Tarih 23 Nisan 1920...
Ankara’da, yorgun ama kararlı bir milletin kalbinde, kaderine sahip çıkmak üzere bir Meclis açıldı. İşgallerle sarsılmış bir vatanın bağrından yükselen bu ses, sadece bir siyasi kurumu değil, aynı zamanda millet iradesinin ta kendisini doğuruyordu.
“Egemenlik, kayıtsız şartsız milletindir.”
Bu cümle artık sadece bir ideal değil, Türk milletinin kaderine yön veren temel ilke olmuştu. Sarayların, hükümdarların, sultanların hükmü yerine; halkın, vatanın ve geleceğin sözü geçecekti. Mustafa Kemal Paşa’nın önderliğinde açılan Türkiye Büyük Millet Meclisi, bu topraklarda artık hiçbir gücün milletin iradesinin üzerinde olmayacağını tüm dünyaya ilan etti.
İşte bu yüzden 23 Nisan, yalnızca bir tarih değil; bir dönüm noktası, bir milletin yeniden doğuşu olma özelliğine sahip. Ve belki de en anlamlısı: Bu büyük gün, çocuklara armağan edilmiştir. Mustafa Kemal Atatürk, geleceğin teminatı olan çocukları yalnızca sevdiği için değil; onları bir milletin bağımsızlığını sürdürecek en güçlü irade olarak gördüğü için bu bayramı çocuklara emanet etmiştir. Çünkü gelecek, onlarla şekillenecekti. Çünkü egemenliğin en saf, en umut dolu hali çocukların gözlerinde saklıydı.

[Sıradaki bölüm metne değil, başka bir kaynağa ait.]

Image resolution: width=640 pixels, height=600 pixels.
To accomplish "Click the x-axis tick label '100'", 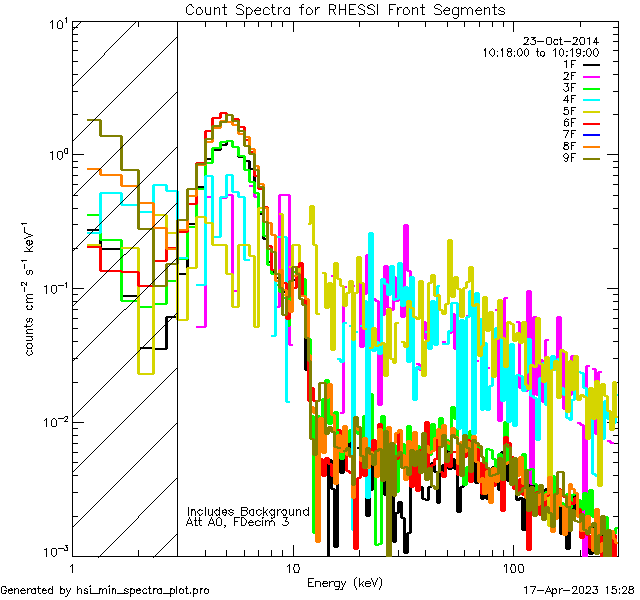I will point(511,566).
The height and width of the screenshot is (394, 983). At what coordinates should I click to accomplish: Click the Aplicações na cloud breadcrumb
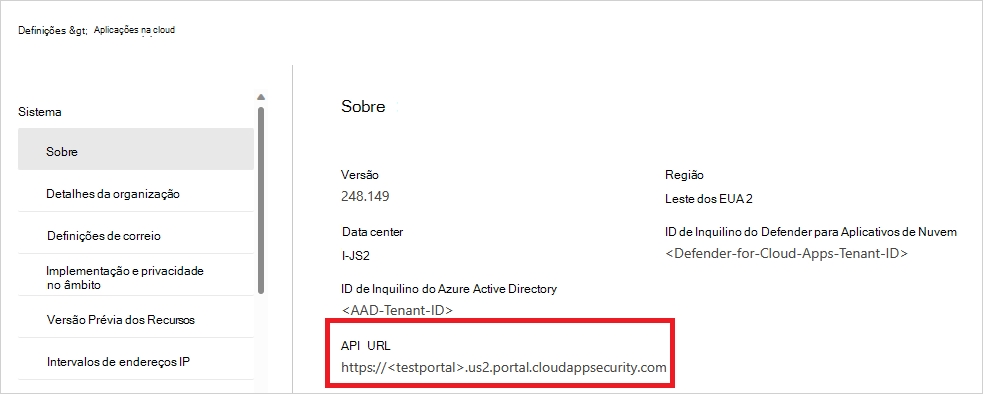click(x=134, y=29)
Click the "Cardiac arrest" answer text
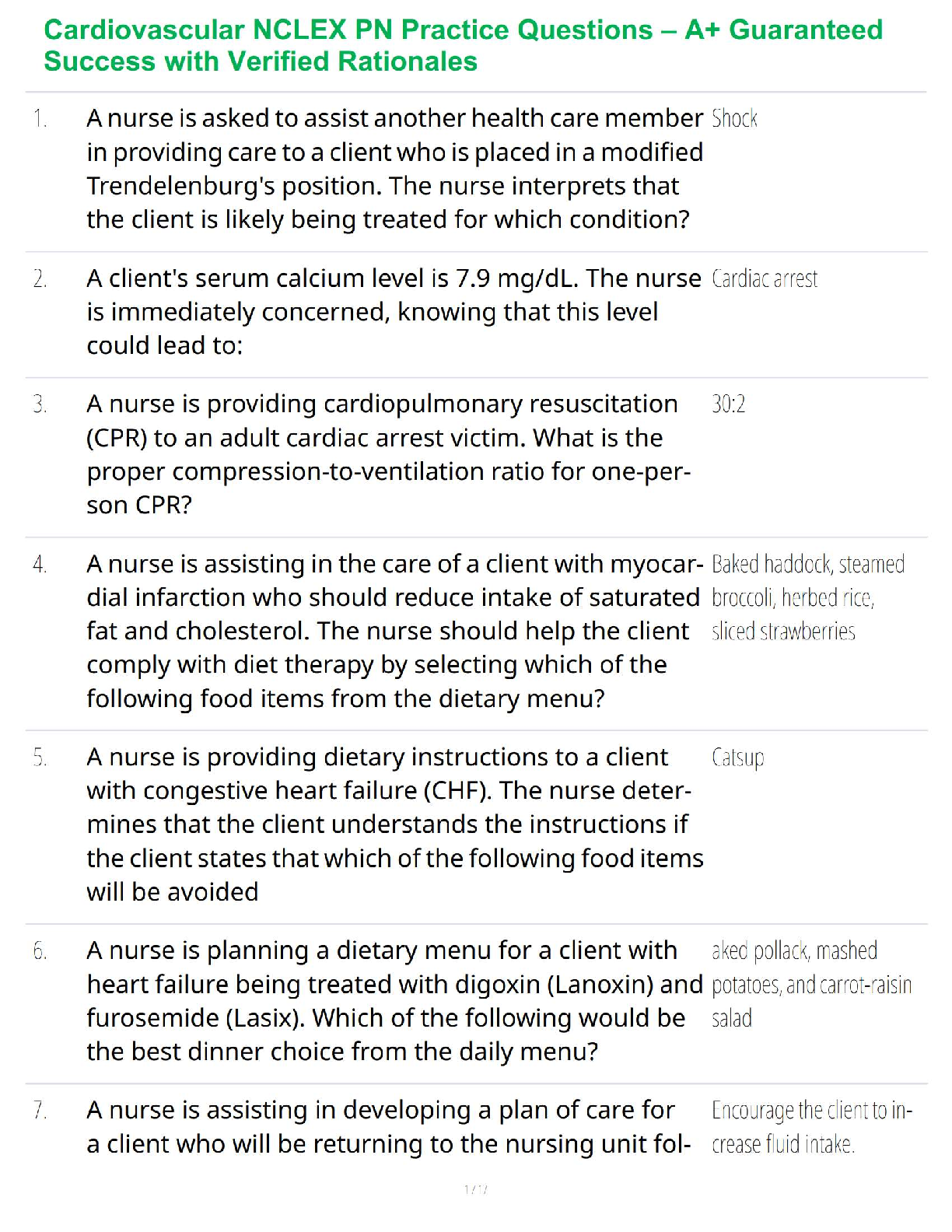952x1232 pixels. pyautogui.click(x=765, y=279)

Her 23 Nisan’da, gökyüzüne yükselen çocuk kahkahaları, aslında bir milletin bağımsızlık destanının yankısıdır. Meclis’in açıldığı o ilk gün nasıl ki özgürlüğün ve iradenin simgesiyse, her çocuk da geleceğin, istikbalin temsilcisidir.
Egemenlik, bir milletin onurudur. Ve bu onuru ilelebet payidar kılmak hepimizin görevidir.
23 Nisan Ulusal Egemenlik ve Çocuk Bayramı kutlu olsun!